### TASK DESCRIPTION
The answer must consist of every line below that contains the word "input".
BEGIN SUPPLIED RECORDS
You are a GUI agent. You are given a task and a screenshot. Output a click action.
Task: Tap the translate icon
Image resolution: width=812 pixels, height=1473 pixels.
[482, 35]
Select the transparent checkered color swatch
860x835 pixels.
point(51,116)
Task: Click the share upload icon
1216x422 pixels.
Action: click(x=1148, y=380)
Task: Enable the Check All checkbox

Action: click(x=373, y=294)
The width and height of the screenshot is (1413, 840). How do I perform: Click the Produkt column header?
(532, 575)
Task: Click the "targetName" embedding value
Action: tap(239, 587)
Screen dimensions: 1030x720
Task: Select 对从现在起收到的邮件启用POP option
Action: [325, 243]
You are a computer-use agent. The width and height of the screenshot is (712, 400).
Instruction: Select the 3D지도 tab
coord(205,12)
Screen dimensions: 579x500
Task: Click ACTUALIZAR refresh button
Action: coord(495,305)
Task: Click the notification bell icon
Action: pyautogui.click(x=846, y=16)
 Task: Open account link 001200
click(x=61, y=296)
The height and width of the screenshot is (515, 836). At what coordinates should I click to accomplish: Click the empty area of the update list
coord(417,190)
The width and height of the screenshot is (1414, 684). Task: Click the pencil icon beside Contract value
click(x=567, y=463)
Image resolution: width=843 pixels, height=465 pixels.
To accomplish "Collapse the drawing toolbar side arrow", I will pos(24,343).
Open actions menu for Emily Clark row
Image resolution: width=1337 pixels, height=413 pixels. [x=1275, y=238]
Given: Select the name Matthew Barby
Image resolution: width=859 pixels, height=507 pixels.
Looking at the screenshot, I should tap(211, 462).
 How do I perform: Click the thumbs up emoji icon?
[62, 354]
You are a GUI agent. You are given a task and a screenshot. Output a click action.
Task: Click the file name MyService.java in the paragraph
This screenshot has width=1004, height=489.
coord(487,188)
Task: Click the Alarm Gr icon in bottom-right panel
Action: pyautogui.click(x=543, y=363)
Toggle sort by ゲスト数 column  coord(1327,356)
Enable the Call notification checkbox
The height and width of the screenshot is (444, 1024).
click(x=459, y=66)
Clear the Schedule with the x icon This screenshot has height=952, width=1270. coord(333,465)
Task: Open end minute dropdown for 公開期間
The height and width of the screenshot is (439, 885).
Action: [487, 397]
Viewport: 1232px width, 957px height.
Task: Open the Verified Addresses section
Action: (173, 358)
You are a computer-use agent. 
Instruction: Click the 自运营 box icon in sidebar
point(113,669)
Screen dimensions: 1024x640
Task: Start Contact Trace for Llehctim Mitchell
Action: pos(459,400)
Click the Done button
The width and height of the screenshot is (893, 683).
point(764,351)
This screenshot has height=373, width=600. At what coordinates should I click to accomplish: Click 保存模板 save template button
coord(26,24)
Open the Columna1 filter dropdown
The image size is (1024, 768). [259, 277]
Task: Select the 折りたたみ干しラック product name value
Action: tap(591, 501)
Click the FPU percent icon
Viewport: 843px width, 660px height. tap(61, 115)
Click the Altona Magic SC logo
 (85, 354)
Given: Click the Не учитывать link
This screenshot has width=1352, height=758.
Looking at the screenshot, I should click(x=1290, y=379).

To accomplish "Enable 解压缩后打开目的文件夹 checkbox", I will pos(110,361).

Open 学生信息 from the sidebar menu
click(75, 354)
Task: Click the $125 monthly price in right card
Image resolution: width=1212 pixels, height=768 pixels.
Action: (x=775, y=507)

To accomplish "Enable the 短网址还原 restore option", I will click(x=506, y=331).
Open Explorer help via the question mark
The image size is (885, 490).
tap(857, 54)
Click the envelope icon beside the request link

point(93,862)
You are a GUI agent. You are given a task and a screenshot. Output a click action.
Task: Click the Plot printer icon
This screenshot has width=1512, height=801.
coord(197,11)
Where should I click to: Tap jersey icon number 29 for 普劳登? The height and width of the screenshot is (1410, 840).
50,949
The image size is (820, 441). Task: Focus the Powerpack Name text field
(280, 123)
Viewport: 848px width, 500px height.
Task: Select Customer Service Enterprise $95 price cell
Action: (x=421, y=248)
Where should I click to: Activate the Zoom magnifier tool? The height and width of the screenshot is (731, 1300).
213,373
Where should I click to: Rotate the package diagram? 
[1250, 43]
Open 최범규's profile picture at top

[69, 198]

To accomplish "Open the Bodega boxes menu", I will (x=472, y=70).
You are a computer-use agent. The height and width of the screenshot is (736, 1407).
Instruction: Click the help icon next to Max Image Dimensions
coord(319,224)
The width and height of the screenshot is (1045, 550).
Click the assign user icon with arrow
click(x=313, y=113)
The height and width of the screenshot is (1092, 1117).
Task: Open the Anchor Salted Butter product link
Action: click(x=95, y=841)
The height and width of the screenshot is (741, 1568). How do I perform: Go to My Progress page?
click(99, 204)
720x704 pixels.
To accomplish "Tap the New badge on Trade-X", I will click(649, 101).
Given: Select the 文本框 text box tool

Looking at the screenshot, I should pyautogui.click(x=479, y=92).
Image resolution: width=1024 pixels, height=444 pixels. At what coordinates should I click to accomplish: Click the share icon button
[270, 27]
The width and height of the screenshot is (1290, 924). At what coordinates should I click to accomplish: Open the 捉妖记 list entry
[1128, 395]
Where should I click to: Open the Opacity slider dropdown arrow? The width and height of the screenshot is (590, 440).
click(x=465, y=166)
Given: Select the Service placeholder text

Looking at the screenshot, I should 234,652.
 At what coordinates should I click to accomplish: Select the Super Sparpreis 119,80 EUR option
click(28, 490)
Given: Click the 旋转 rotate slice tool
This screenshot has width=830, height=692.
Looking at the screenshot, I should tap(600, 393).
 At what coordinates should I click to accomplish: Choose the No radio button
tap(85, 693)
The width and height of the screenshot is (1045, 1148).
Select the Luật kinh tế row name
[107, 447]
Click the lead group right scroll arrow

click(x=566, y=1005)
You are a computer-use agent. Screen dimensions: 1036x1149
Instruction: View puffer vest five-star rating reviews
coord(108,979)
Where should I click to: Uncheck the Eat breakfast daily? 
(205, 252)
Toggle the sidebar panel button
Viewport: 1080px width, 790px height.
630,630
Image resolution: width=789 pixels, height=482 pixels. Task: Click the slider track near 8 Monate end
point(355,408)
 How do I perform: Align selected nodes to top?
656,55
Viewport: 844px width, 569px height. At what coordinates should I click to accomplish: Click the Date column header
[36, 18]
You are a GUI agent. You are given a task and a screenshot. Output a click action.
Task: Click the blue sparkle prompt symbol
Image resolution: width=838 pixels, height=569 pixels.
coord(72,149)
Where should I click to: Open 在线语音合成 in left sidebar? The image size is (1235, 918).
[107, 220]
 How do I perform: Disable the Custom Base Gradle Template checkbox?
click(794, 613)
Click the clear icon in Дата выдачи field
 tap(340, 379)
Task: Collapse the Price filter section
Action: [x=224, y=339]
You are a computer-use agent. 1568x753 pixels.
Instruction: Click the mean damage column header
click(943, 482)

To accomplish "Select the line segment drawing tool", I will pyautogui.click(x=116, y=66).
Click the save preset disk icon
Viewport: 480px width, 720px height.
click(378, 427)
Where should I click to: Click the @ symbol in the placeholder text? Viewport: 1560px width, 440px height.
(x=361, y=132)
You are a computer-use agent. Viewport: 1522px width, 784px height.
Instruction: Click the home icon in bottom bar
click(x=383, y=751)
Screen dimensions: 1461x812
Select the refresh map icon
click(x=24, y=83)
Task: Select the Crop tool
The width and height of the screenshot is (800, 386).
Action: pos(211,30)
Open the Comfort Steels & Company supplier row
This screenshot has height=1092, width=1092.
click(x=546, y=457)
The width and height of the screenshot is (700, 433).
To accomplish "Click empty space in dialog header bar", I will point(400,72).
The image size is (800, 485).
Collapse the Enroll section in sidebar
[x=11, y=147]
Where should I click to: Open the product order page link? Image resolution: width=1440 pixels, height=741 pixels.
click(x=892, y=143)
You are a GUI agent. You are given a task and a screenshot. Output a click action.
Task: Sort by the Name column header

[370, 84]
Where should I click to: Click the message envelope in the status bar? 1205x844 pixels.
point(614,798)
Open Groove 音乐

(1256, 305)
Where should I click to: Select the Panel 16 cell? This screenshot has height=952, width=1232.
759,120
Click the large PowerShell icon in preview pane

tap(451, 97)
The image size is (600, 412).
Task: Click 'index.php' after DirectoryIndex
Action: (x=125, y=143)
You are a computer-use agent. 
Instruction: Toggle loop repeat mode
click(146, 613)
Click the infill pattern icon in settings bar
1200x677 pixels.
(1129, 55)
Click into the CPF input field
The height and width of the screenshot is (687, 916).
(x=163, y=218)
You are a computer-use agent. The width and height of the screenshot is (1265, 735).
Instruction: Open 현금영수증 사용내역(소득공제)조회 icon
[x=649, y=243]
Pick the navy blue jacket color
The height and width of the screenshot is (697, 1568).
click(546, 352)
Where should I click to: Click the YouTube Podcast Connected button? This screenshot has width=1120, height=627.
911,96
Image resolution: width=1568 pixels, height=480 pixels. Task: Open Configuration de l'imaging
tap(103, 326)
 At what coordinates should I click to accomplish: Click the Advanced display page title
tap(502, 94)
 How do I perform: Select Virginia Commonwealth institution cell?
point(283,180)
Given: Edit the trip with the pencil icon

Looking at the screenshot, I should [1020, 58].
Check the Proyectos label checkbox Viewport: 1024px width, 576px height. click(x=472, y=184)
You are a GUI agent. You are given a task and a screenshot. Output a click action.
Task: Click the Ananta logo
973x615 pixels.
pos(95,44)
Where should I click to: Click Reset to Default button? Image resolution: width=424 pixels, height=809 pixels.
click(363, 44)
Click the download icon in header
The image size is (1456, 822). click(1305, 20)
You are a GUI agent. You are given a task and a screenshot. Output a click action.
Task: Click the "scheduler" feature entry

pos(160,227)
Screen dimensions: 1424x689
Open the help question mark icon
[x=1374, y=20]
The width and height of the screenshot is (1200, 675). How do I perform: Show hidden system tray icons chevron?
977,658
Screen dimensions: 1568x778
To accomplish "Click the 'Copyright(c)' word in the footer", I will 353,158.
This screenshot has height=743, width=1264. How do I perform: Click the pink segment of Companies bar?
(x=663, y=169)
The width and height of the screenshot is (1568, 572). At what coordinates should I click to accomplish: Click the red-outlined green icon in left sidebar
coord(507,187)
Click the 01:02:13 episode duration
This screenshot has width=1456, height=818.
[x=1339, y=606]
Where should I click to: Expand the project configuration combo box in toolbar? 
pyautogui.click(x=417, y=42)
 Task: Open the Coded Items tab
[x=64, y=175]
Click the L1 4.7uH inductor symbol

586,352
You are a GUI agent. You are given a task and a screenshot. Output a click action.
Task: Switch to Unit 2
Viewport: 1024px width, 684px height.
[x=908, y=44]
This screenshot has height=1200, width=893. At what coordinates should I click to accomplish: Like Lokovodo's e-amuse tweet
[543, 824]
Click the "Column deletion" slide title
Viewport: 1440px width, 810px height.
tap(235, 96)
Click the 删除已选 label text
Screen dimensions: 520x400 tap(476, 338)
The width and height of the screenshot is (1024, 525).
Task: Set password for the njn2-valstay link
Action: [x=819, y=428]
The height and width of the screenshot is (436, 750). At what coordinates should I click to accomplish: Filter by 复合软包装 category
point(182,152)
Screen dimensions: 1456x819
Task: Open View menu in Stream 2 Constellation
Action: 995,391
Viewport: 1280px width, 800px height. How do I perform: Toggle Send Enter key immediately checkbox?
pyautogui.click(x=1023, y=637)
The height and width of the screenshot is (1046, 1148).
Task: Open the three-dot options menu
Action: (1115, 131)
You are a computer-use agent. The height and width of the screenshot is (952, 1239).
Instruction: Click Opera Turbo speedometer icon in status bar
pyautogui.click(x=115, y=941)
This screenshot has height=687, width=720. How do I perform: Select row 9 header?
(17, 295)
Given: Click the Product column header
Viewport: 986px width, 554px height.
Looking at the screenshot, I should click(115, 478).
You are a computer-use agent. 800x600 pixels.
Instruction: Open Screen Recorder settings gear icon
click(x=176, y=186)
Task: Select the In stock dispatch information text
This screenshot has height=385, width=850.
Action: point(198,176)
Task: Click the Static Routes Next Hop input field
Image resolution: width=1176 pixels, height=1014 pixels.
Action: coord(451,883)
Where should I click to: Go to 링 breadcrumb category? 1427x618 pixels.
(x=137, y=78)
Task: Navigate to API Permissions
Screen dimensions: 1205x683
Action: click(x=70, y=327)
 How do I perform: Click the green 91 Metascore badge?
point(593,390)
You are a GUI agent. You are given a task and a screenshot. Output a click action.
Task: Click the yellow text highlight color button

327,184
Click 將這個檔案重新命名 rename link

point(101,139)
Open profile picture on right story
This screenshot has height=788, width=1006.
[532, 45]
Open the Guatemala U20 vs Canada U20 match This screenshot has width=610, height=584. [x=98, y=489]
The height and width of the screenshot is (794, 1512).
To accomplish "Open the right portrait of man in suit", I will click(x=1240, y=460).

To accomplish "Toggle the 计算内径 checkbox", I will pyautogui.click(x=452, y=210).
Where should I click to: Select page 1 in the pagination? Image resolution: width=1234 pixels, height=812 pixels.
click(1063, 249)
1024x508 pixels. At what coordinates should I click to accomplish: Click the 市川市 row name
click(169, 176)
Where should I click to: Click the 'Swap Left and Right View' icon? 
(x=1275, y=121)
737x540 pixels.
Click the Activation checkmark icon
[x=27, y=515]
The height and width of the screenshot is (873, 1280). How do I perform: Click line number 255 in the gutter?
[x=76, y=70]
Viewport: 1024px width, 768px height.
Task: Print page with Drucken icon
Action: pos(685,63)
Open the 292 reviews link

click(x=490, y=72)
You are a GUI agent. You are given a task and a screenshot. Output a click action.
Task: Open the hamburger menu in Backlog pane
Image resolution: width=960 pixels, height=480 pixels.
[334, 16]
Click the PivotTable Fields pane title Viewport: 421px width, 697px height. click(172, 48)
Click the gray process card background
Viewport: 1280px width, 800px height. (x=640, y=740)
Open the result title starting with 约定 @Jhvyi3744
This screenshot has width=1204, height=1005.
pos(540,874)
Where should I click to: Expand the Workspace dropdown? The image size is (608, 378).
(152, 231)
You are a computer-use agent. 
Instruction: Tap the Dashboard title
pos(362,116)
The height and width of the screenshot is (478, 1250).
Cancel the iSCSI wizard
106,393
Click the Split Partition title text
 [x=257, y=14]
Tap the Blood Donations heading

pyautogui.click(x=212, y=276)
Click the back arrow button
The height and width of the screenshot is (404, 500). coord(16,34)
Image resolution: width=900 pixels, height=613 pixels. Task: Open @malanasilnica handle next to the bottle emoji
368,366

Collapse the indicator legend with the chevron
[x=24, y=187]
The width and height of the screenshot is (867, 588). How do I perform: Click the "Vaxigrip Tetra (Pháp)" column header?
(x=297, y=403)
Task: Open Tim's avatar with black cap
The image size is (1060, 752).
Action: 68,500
END SUPPLIED RECORDS
### SOLUTION
Click into the CPF input field
Task: Click the Static Routes Next Hop input field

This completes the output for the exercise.